Write out the full listing exactly.

====== Input data

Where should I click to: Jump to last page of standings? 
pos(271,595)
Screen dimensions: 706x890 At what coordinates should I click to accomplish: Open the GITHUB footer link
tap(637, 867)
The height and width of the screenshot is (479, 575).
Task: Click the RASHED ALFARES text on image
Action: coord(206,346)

============

Written answer:
Where should I click to: Jump to last page of standings? 
pos(271,595)
Screen dimensions: 706x890 At what coordinates should I click to accomplish: Open the GITHUB footer link
tap(637, 867)
The height and width of the screenshot is (479, 575).
Task: Click the RASHED ALFARES text on image
Action: coord(206,346)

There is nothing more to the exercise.